**Aim of the task**:
Only the lines from the line containing "Task: Click the Server column header" through the final line of the entries should be printed, exactly as given, with the pictures left out.

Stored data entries

———

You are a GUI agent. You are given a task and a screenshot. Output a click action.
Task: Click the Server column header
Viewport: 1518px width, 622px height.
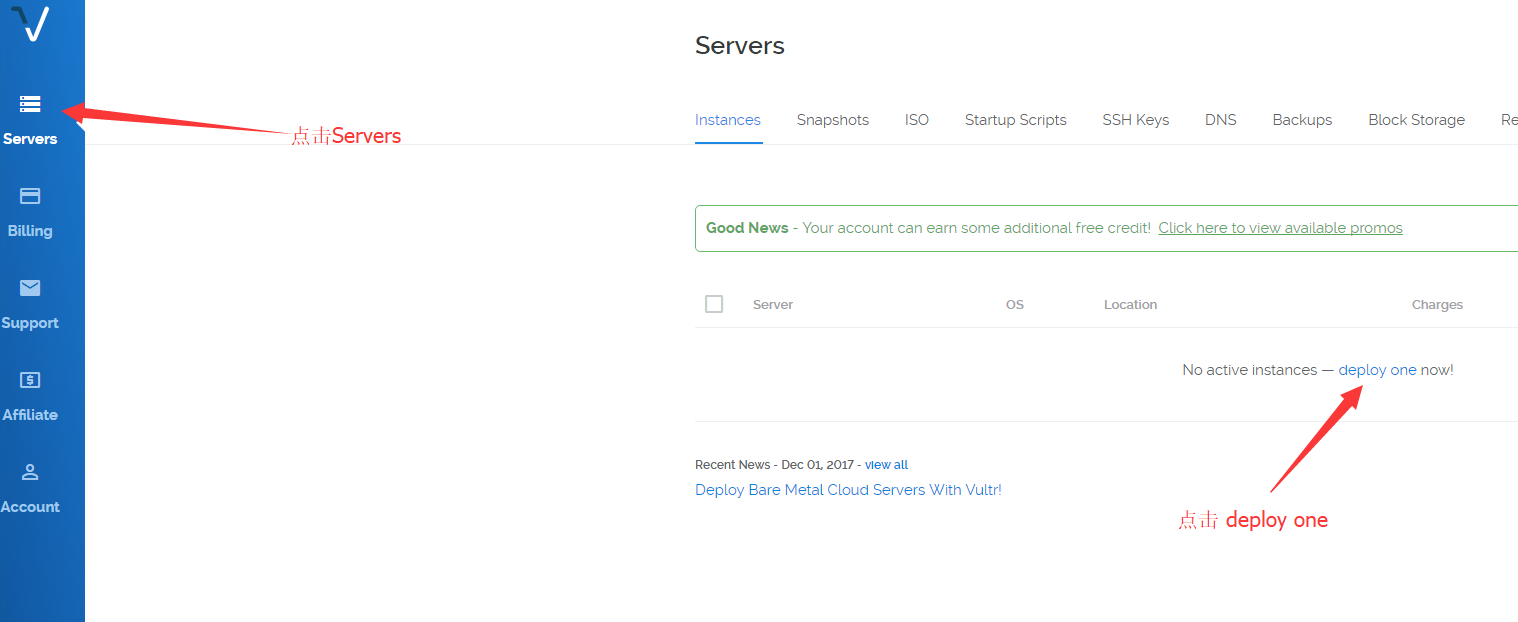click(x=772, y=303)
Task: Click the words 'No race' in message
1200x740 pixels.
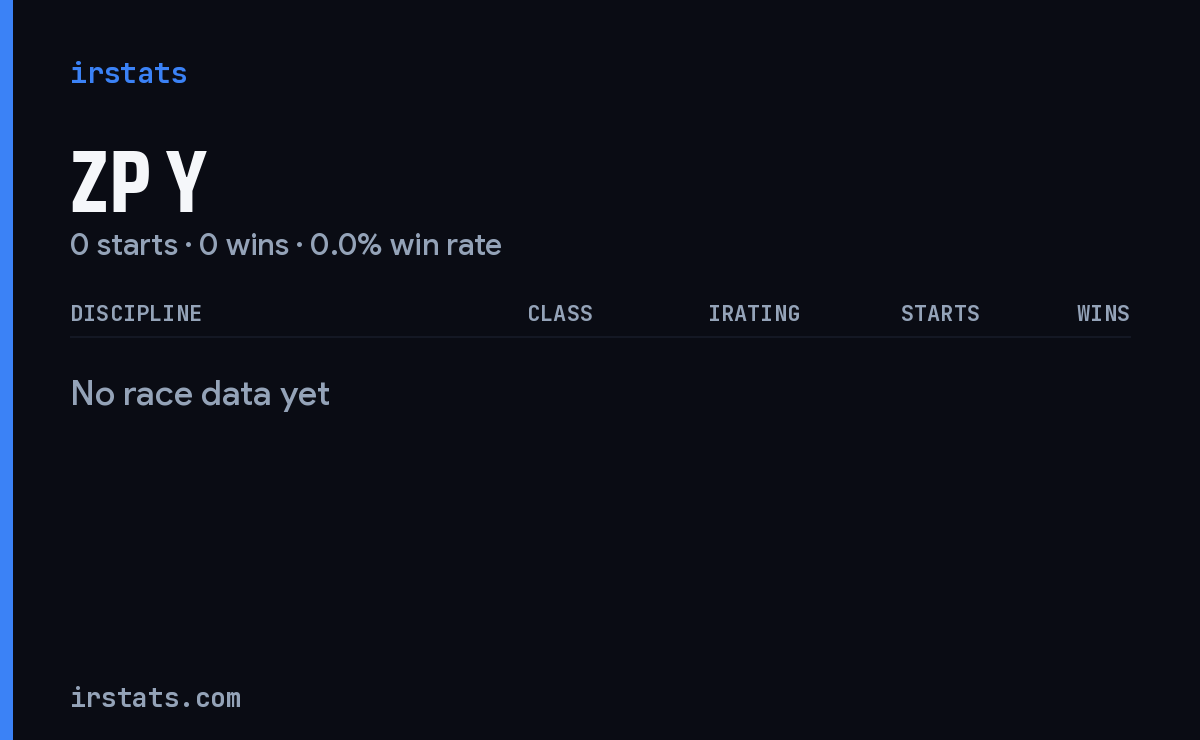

———

**Answer to the problem**:
Task: Click the Server column header
Viewport: 1518px width, 622px height.
click(x=772, y=303)
Task: Click the words 'No race' in message
1200x740 pixels.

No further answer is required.